Your instructions => Only the lines holding "agent" are wanted; find them in the listing and return each one.

--- START ---

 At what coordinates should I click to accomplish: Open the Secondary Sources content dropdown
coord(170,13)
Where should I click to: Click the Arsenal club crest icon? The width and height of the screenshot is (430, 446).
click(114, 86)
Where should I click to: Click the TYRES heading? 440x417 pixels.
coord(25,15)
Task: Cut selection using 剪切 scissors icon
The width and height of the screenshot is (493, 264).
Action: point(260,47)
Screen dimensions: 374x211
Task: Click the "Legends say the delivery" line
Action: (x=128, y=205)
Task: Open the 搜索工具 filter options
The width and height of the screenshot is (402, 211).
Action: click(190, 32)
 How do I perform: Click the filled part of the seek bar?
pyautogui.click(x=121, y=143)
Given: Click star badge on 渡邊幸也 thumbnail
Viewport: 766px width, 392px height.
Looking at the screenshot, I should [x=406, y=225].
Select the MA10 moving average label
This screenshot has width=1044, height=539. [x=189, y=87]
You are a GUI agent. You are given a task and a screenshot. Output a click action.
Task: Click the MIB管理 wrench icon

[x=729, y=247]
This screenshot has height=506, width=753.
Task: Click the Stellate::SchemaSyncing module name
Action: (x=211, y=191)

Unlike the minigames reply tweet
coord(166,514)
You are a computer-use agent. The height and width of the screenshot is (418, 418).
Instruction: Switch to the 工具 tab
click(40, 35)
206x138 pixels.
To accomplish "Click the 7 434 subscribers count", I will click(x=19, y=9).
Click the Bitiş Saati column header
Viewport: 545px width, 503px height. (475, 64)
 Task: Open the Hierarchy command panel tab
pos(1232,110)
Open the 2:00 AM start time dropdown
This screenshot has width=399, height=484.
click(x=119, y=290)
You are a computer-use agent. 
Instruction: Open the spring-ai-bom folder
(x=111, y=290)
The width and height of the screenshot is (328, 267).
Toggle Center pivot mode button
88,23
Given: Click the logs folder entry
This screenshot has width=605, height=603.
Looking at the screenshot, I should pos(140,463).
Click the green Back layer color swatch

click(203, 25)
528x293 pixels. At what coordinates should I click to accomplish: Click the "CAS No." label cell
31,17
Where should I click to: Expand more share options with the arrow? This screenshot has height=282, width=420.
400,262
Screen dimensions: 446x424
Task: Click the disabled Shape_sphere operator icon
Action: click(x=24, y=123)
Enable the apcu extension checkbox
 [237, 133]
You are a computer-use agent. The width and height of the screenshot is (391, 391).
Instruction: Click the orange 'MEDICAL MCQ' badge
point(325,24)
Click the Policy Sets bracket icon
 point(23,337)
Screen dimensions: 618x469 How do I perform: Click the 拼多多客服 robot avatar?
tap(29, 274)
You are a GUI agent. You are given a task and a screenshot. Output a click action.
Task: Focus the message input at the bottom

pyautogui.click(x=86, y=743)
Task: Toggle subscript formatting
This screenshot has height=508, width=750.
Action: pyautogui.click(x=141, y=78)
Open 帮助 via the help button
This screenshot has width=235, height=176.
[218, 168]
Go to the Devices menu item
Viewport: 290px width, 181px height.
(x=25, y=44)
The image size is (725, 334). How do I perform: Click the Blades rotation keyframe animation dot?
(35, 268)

--- END ---

Answer box =>
You are a GUI agent. You are given a task and a screenshot. Output a click action.
You are a computer-use agent. The height and width of the screenshot is (418, 418).
You are a computer-use agent. 
You are a computer-use agent. The width and height of the screenshot is (391, 391).
You are a GUI agent. You are given a task and a screenshot. Output a click action.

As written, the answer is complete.